I have known about the charity’s work for some time, involving them when I launched a nature and arts campaign in 2018. Bugs & Blossoms was intended to raise awareness of, and interest in, all sorts of insects and plants that share this planet. Sadly, Covid drew our activities to a halt.
There has been much speculation about the absence of insects this year. Butterfly Conservation noted, during their July Big Butterfly Count, that:
“The unusually wet and windy spring, coupled with the colder than usual temperatures so far this summer, could be contributing to the lack of butterflies. While there is a chance of a later emergence of the insects if there is a prolonged sunny spell, numbers are currently the lowest recorded in the 14-year history of Butterfly Conservation’s Big Butterfly Count”.
But they also warned that:
“it is not only this year’s weather that is contributing to the lack of butterflies being seen. 80% of butterflies in the UK have declined since the 1970s, with habitat loss, climate change and pesticide use the main drivers of this decline.”

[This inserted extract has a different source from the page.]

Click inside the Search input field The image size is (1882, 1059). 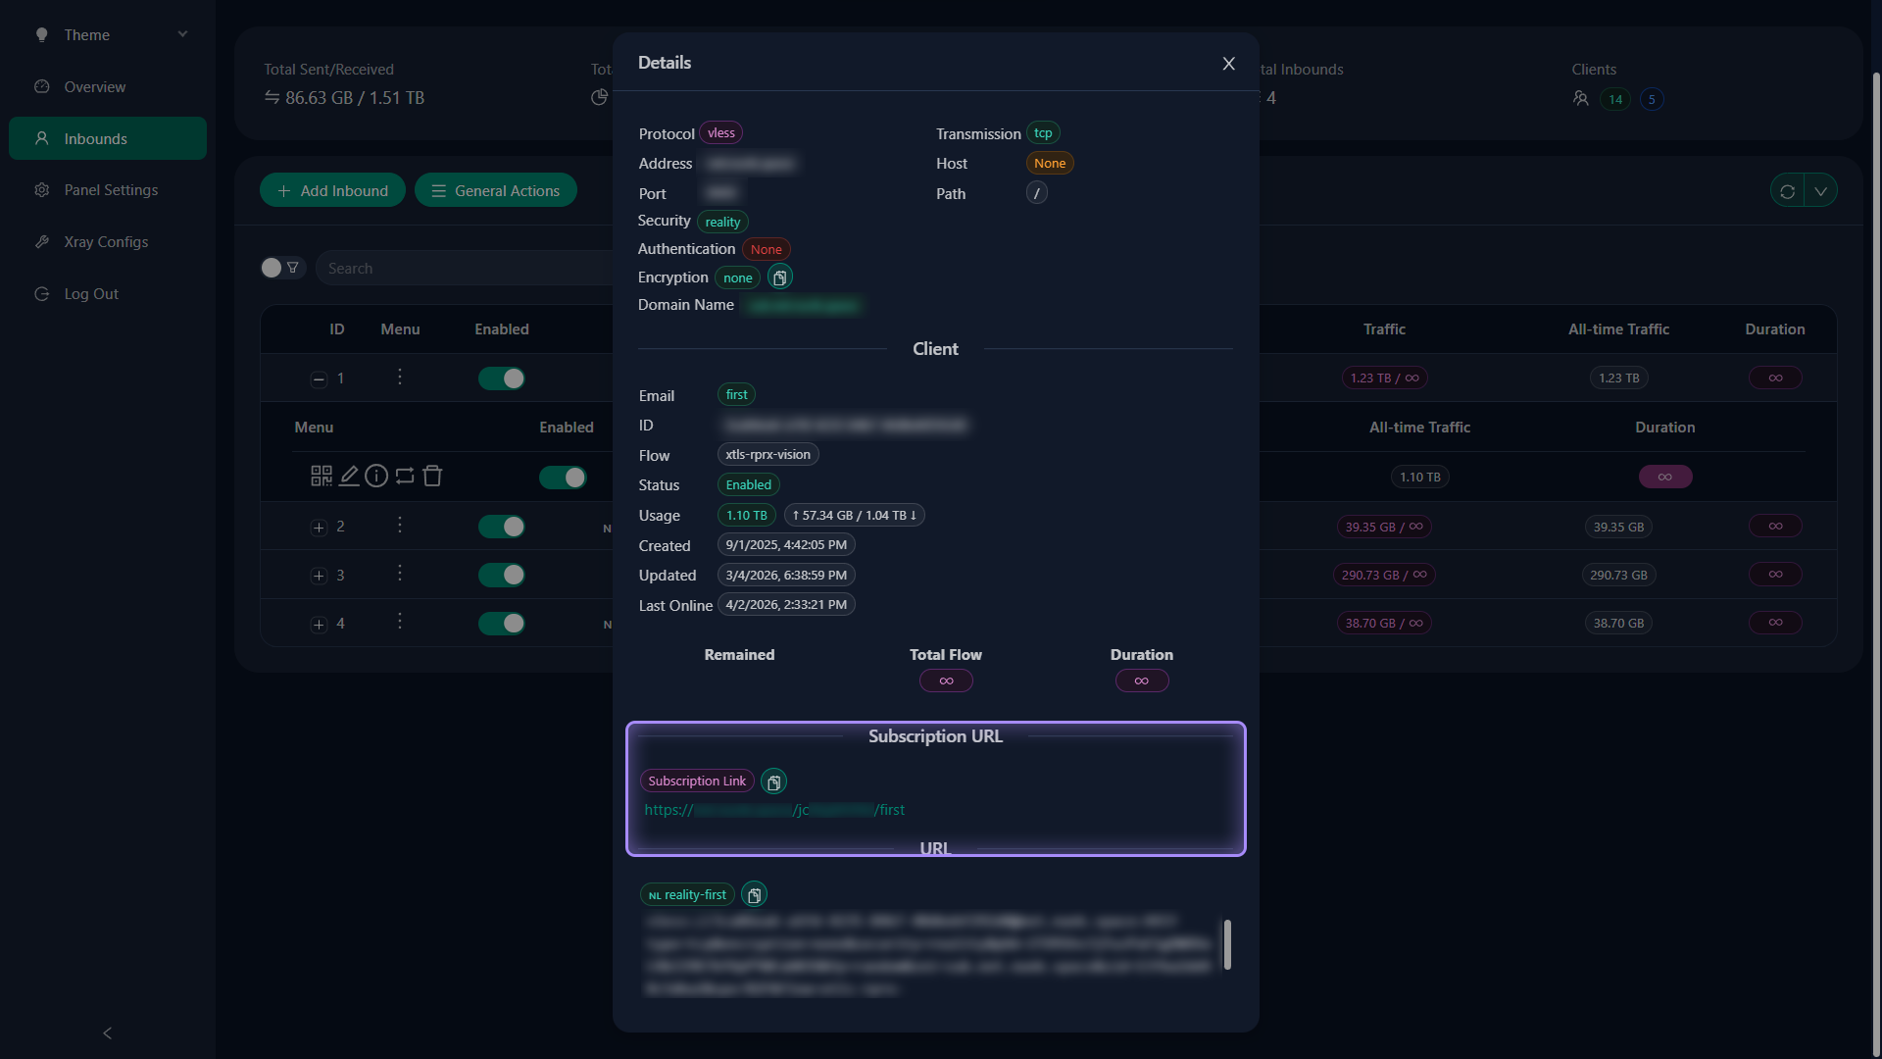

One sultry evening this August I looked up to see a caterpillar crossing the kitchen floor. After much hunting through books, and eventually on the internet, I discovered it was of the Grey Dagger Moth. A few days later a moth was asleep on my kitchen counter and I eventually identified it – a Large Yellow Underwing. Not only did these two visitors give me a chance to really study them at close quarters but it was a relief to see them in a year when the absence of insects has been remarked upon by many. It felt wrong to have all the doors and windows open on a summer’s evening and not one moth flying in.
I work in partnership with nature in my garden. It means that no pesticides are used, that I accept the plants that appear in my borders and I try to balance what wildlife needs. Focus usually falls on butterflies and moths and their nectar preferences but just as important are the plants that their caterpillars feed on. I discovered the Grey Dagger Moth caterpillar prefers hawthorn, blackthorn, apple and birch, all of which I have. The Large Yellow Underwing prefers docks, Marigolds, Foxglove and Annual Meadow-grass.
I always leave a patch of grass uncut. It does not achieve the flower-rich appearance of the No Mow May campaign but allows grasses to flourish. These are important food plants for a number of insects as well as providing winter cover for larvae to burrow down into the tussocky bases.
Last night, wordling at midnight, I found yet another moth. Not difficult to identify – its distinctive long ‘nose’ marked it out as The Snout. A fairly unremarkable small buff and brown moth, triangular in shape, whose larvae feed on nettles. Oddly the female is wingless and releases pheromones to attract make suitors.
Almost as fascinating as the moths themselves, are the names. My ‘go-to’ book to find out how and why butterflies and moths were named is Peter Marren’s Emperors, Admirals & Chimney Sweepers. Here I discover that some moths are named after weapons usually, as in the Dagger, because of their markings. The Snout is one of several moths named after its apparent nose. Not a nose but sensory organs involved in touch and tasting potential for items and known as palps.
And Underwings of course because their rather dowdy appearance changes when they reveal brightly coloured lower wings.
There is so much more to learn about moths – and it started with a caterpillar crossing a flagstone floor.